Les Verts français – comme ils viennent d’en donner la preuve – n’ont décidément pas l’échine des Verts allemands dont ils se revendiquent. L’accord qu’ils ont signé hier avec le PS – et les tribulations liées à leurs communiqués respectifs relatées dans la presse du jour – est un abandon en rase campagne des revendications les plus criantes de leur base.
Qu’il s’agisse de l’EPR de Flammanville ou de l’aéroport nantais de Notre Dame des Landes, la direction des Verts a sacrifié les symboles les plus marquants de ses derniers mois de « combat ». Obsédée par le souci de « caser » quelques uns de leurs cadres sur une soixantaine de circonscriptions concédées par le PS, la direction des Verts ne cache plus son goût pour les cadeaux dont la gratifie le PS depuis quelques années : postes de conseillers régionaux, récemment de sénateurs et demain (c’est leur rêve …) quelques députés.
Au final, les Verts tirent leur gloire de deux points d’accord :
- le retour (utopique) de la retraite à 60 ans !

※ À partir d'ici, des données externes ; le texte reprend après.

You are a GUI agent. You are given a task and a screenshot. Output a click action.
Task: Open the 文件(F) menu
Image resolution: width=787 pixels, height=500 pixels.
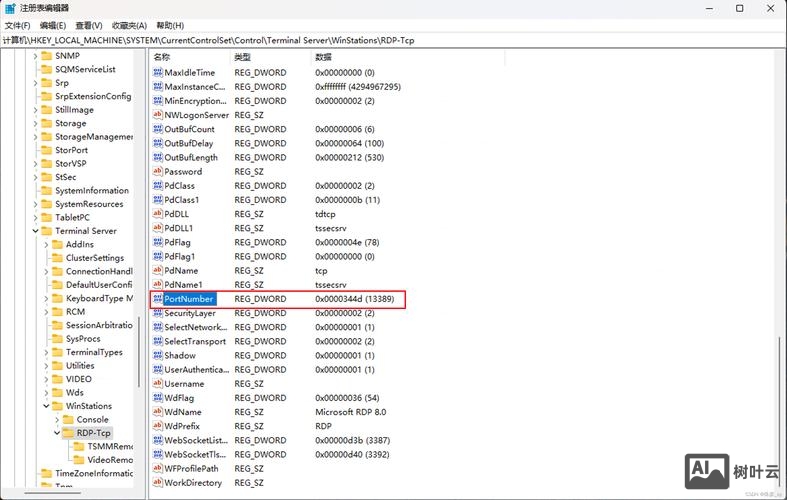pyautogui.click(x=17, y=25)
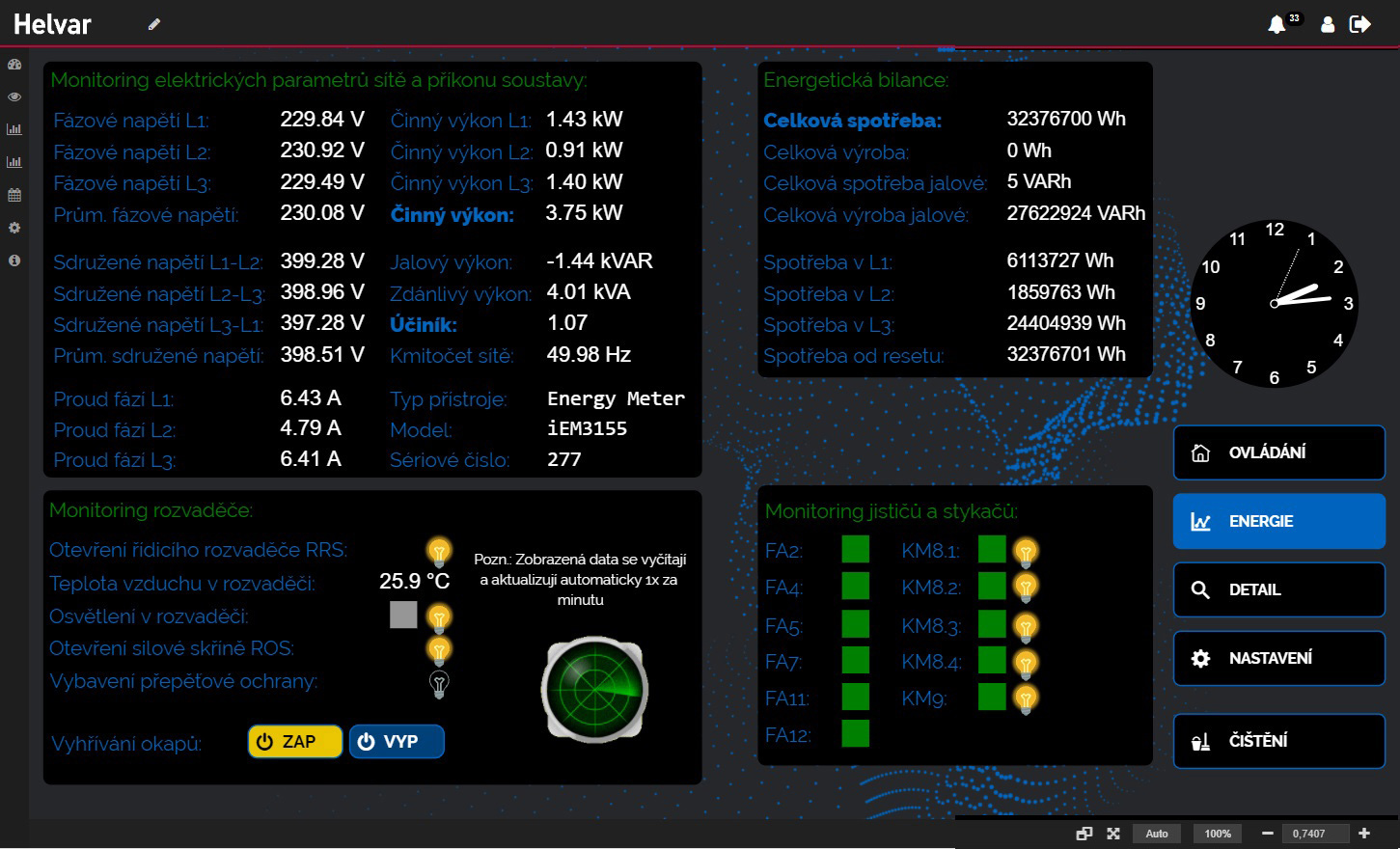Log out using the exit icon
Screen dimensions: 1400x849
(1360, 24)
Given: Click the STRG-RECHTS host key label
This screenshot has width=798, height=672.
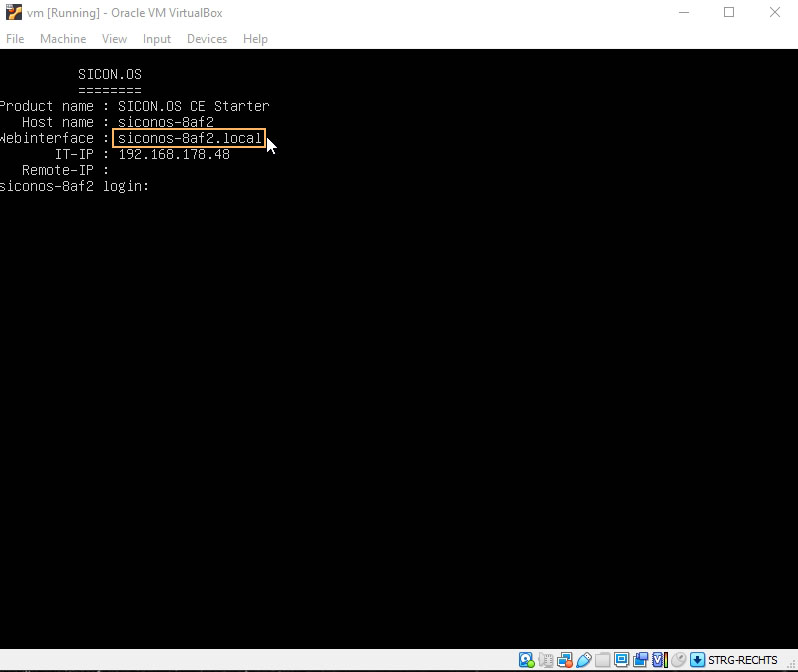Looking at the screenshot, I should pyautogui.click(x=742, y=660).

- l’arrêt de 24 centrales nucléaires d’ici 2025
Au prix de 350 emplois, en moyenne, par centrale, cela représente 5250 emplois supprimés pour permettre à 15 écologistes, au mieux, de devenir députés !
Cet accord démontre bien que les Verts français ne sont qu’une annexe du PS (où sont d’ailleurs recasés d’anciens PS), cherchant à valoriser leur petite entreprise coûte que coûte. Anticipant sur une dégringolade de leur score à la présidentielle, ces derniers donnent le sentiment de sauver les meubles en cédant sur les points essentiels de leur programme: pas sûr, qu’à ce jeu-là, qui insupporte les français, les Verts aient beaucoup à gagner à moyen terme.